3) When there are multiple time-to-event outcomes, competing risks may occur. Eg, death precludes the occurrence of progression in oncology trials. Traditional competing risks methods assume independent censoring. We derive a new consistent estimator of the cumulative incidence functions in the presence of independent and/or dependent censoring.
4) When prioritized multiple time-to-event endpoints are of interest, conventional time-to-first-event analyses treat all outcomes as equally important. Instead, the win ratio considers more important outcomes first (eg, death is considered first, then progression). The win ratio has gained popularity (eg, tafamidis approval in 2019), but was so-far applied only at the population level. We propose a covariate-adjusted win ratio. All of our speakers and discussant were confirmed: Satrajit Roychoudhury (Pfizer), Jianrong Wu (Univ of Kentucky), Judith Lok (Boston Univ), Gaohong Dong (iStats Inc), and James Huang (FDA).

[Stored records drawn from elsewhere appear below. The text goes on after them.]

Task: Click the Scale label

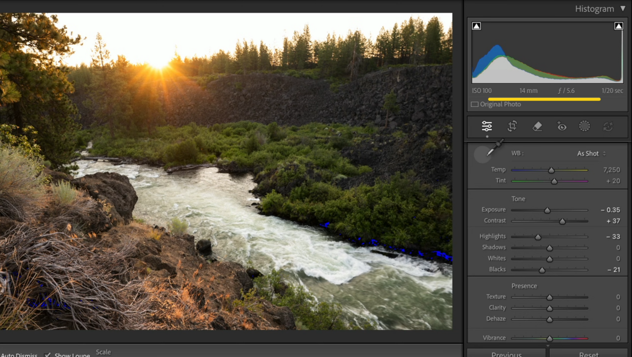Action: tap(103, 352)
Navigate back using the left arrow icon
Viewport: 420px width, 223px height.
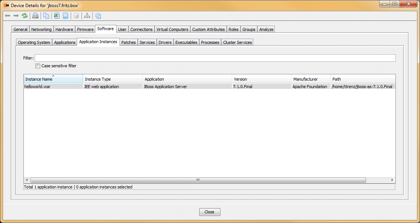coord(7,16)
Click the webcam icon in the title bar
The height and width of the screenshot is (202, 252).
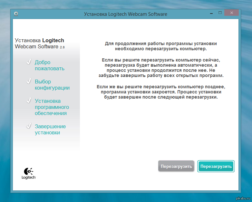coord(16,14)
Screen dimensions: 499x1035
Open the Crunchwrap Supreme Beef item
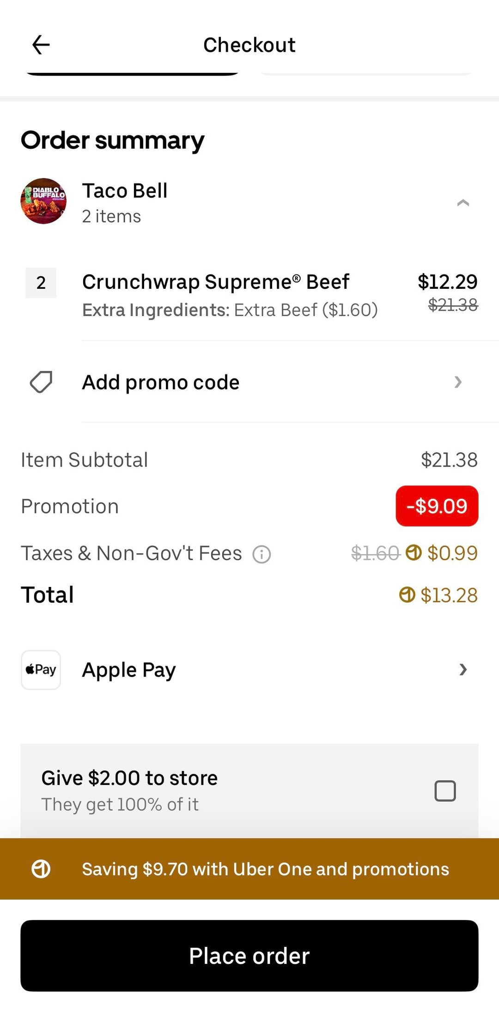(x=216, y=282)
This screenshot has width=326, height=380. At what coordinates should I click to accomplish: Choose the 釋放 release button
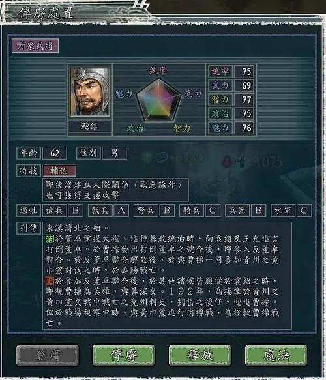tap(200, 355)
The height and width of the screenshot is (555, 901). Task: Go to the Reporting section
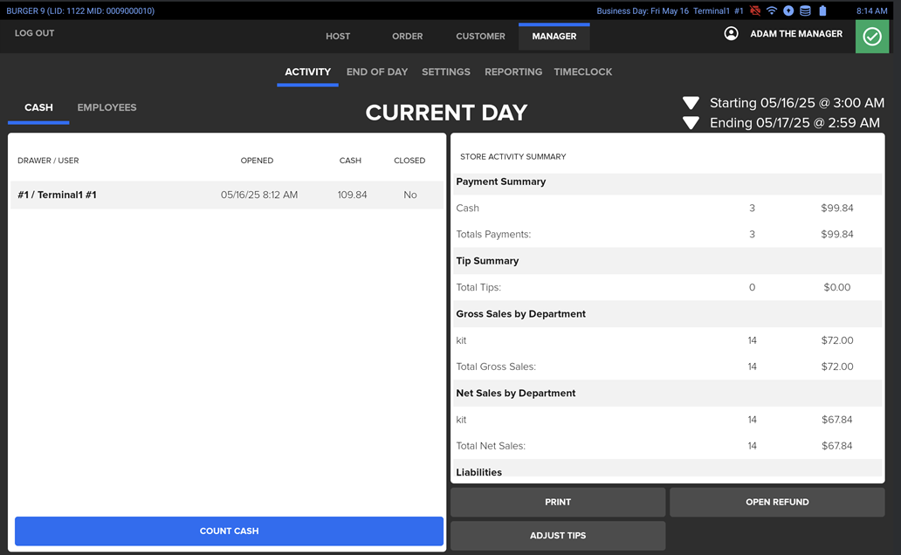click(x=513, y=72)
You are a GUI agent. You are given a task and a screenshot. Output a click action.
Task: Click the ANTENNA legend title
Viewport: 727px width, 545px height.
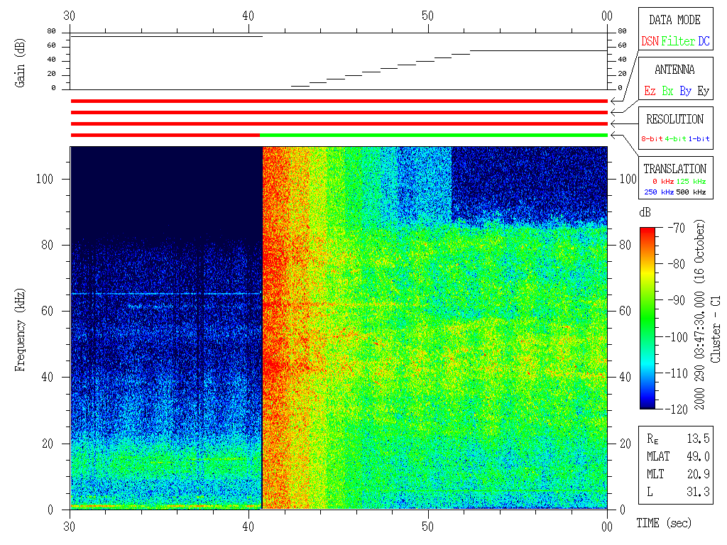674,70
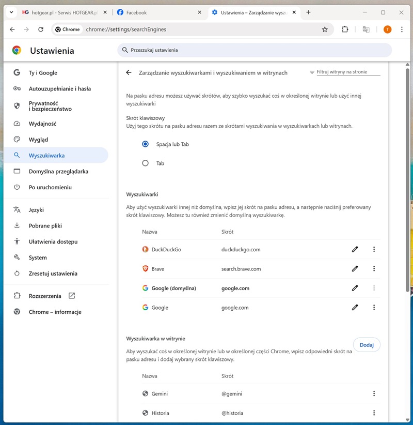The width and height of the screenshot is (413, 425).
Task: Go back using the settings page arrow
Action: coord(129,73)
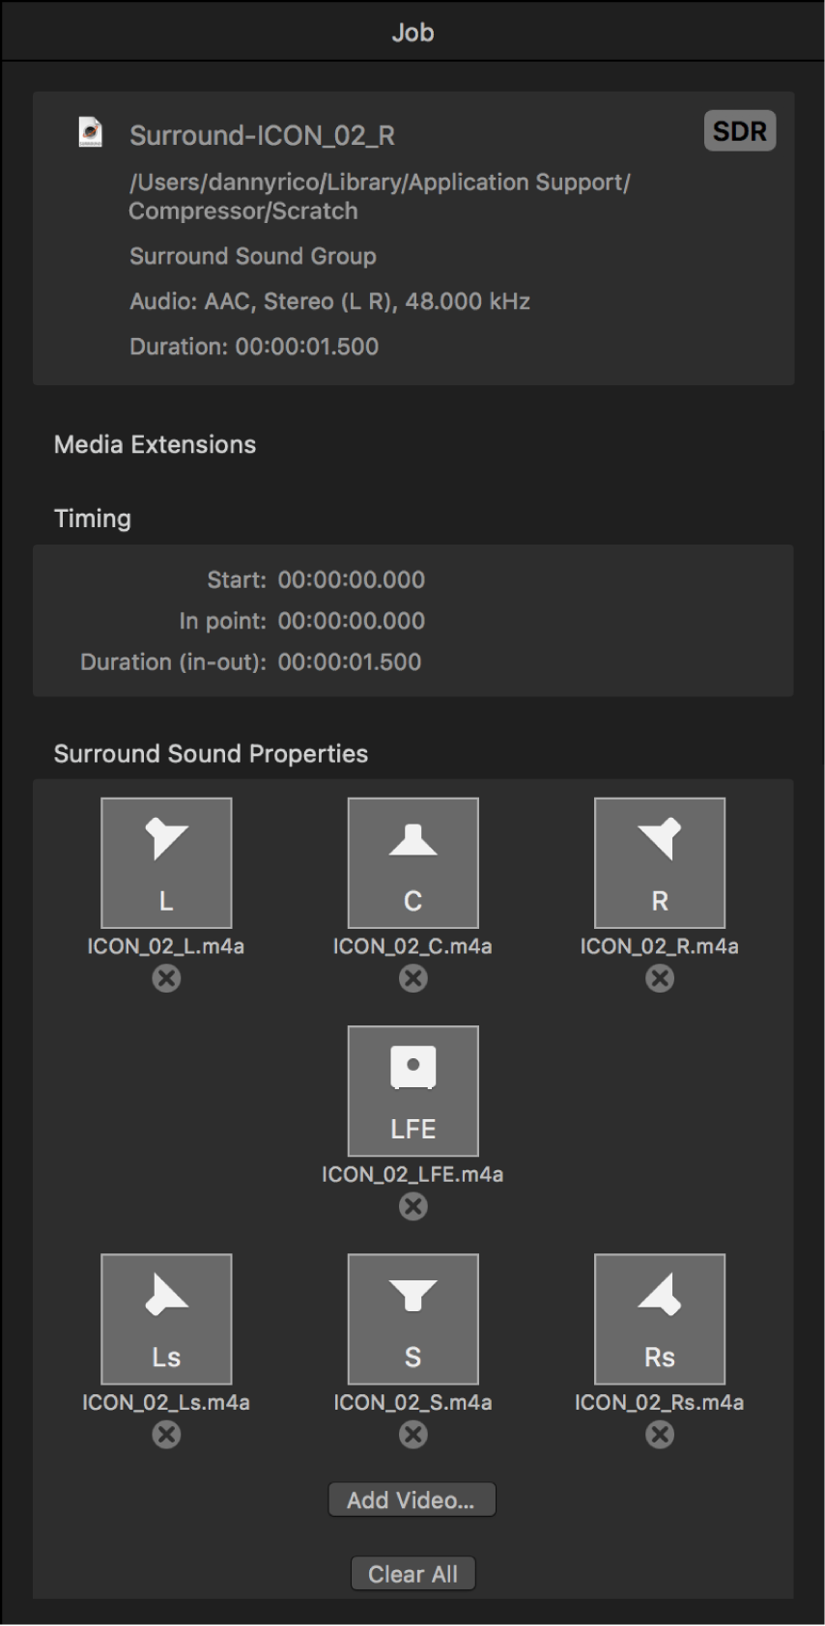Select the R surround channel speaker icon
The height and width of the screenshot is (1626, 825).
click(659, 862)
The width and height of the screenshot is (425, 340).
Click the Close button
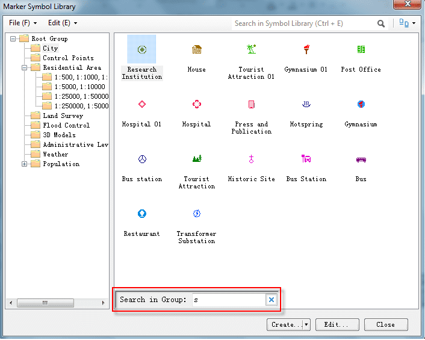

There is a growing interest in using real-world data and evidence (RWD/RWE) for clinical trial design and analysis and regulatory decision-making. For example, RWD/RWE can be used as an external control in single-arm trials or used to augment concurrent control group of a randomized controlled trial. The most challenging issue in using external data is the comparability of external controls with the trial patients. On the other hand, as stated in the Framework of the FDA’s Real-World Evidence Program, multiple data sources may be used in deriving RWE in drug development and regulatory settings, which brings another challenge on how to combine different sources of RWD. In addition, RWE can be enhanced through modeling the inclusion and exclusion criteria of a clinical trial. This session includes four presentations, two on novel statistical and machine learning approaches to leverage RWD, one on combining multiple RWD sources and another on modeling the inclusion and exclusion criteria to enhance RWE.
Speakers:
Lilly Yue, PhD, Deputy Director Division of Biostatistics, Center for Devices and Radiological Health U.S. Food and Drug Administration Email: lilly.yue@fda.hhs.gov Presentation Title: Novel Statistical methods for Leveraging Real-World Data in the Regulatory Settings
Zhiwei Zhang, PhD NIH/NCI Email: zhiwei.zhang@nih.gov Presentation Title: Adjusting for population differences using machine learning methods
Gang Li, PhD Janssen Pharmaceuticals Email: GLi@its.jnj.com Presentation Title: Perspective Plan for Studies Combining Real Word Data Sources
Thomas Jemielita, PhD Merck Research Laboratories, Merck & Co., Inc. Email: thomas.jemielita@merck.com Presentation Title: Enhancing Real World Evidence by Modeling the Clinical Inclusion/Exclusion Criteria
The totality-of-evidence approach has been applied to FDA’s various decision process from therapeutic product approvals to food nutrition labeling. In this session, we provide an overview of totality of evidence, which could encompass data collected from multiple investigational studies including pre-clinical and clinical trials as well as real-world data from various sources. To meet the statutory requirement of substantial evidence, careful evaluation of biochemistry, toxicology, clinical pharmacology, clinical/PRO efficacy and safety data on multiple therapeutic options (e.g., doses) forms the regulatory foundation by which the decision for product approvals could be made. Following the overview, we focus recent methodological advances on evaluation of effectiveness incorporating data from multiple clinical trials, multiple doses, multiple endpoints, as well as both clinical trials and natural history studies of real-world evidence. A prospective meta-analytical approach is presented to address the challenges of comparability and completeness of incorporating data from natural history studies. In this session, we will invite statisticians and clinicians from industry, academia, and FDA to share their experience and vision of the application of totality-evidence approaches.